A rational discussion must have the character of a justification or of a proof, or of a demonstration, or of a logical derivation from admitted premises. But the approach of natural sciences might have taught the philosophers that there is also another kind of rational discussion, i.e., the critical discussion which does not seek to prove or to justify or to establish a theory, least of all by deriving it from some higher premises. But this tries to test the theory under discussion by finding out whether its logical consequences are all acceptable, or whether it has, perhaps, some undesirable consequences. It is possible to distinguish logically between a mistaken method of criticizing and a correct method of criticizing. The mistaken method tries to establish or justify the thesis or the theory, which leads to dogmatism or to an infinite regress. Whereas, the correct method of critical discussion tries to find out the consequences of the thesis or the theory and whether they are acceptable. This method will also be conscious of the fallibility of all the methods, although it tries to replace all the theories by better ones.
Critical rationalism is a methodological approach which involves the consideration of the arguments of other people without regarding their status. It also reduces domination by one particular group and thereby aims at equality. It also gives emphasis on trustable statements, experimentation and refutation. Moreover, it is an intellectual activity based on the use of reason and compromise to reach a decision. For this, deduction and the evaluation of consequences are also adopted. This method gives paramount importance to open discussion, freedom of expression and criticism of current and traditional thinking, that is, the realization of the fallibility of knowledge including that of science. It also acknowledges the shortcomings of inductive thinking and how it narrows and restricts the awareness of alternatives. It accepts uniqueness of events in a complex, uncertain world plus an awareness of the inability to be predictive. And finally, it has got faith in the notion of objectivity.
The activity of science is a human activity and no human activity can ever be perfect. Critical rationalism teaches one to be aware of this knowledge and thereby to live with it. It also teaches one to try to do the best possible in these circumstances. In fact, human activity brings about both intended and unintended consequences and the unintended consequences are by their nature unpredictable. Hence there is no inevitable march of progress.
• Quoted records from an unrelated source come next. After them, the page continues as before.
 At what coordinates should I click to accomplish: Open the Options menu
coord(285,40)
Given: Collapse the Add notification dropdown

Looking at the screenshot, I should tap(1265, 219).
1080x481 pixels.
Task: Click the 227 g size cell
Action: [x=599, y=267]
For progress, however conceived, one must require the freedom to subject all ideas to rigorous criticism or else the false ones may flourish. Thus, all theories and ideas must be subjected to the most rigorous criticism, trying to falsify the ideas by finding countervailing evidence. One must not also get bogged down in searching for counter example. That is, if the idea is good, one will find plenty of attempts to disprove the idea. The idea also must be creative and adventurous. Until those ideas are subjected to the most rigorous criticism, it does not do any harm to have any wild ideas. One must also be alert to the unforeseen consequences of actions and be prepared to change the ideas which lead to those consequences. Although critical rationalism is not limited to criticism as some philosophers have thought, but what is of importance is the discovery and development of new problems. Thus, critical rationalism is more than mere criticism. Critical rationalism also means a totally new attitude with regard to mistakes. Though mistakes are no longer something one has to hide, but they are to be discovered and discussed, because the discovery of a mistake signals new knowledge.
To sum I am using Popper’s words :
“I may be wrong and you may be right, and by an effort, we may get nearer to the truth.”




Endnotes
i  First signs of critical attitude that is the freedom of thought can be found in Anaximander’s criticism of Thales. Thales, the founder of the Ionian school, one of the seven sages was the master and kinsman of Anaximander. Therefore, it should be noted that, it was Thales, who founded the new tradition of freedom, willing to tolerate criticism and thereby a new relation between master and pupil came into being. Thus Thales’ encouragement of criticism from the pupils would explain the fact that the critical attitude towards the master’s doctrine became part of the Ionian school tradition. The Greek tradition of philosophical criticism had its main source in Ionia. Moreover, it meant a break with the dogmatic tradition, which permits only one doctrine, and in its place admits a plurality of doctrines which all try to approach the truth by means of critical discussion.

ii  The character of Greek philosophy and the philosophical schools is different from the dogmatic type of schools. In every generation, a new philosophy, a new cosmology of staggering originality and depth can be found. For them, the story of the problem of change is the story of a critical debate, of a rational discussion. New ideas are propounded as such, and arise as the result of open criticism. There are few, if any, surreptitious changes. Instead of anonymity we find a history of ideas and of their originators.
 The gods did not reveal, from the beginning,
All things to us; but in the course of time,
Through seeking, men find that which is the better.
These things are, we conjecture, like the truth.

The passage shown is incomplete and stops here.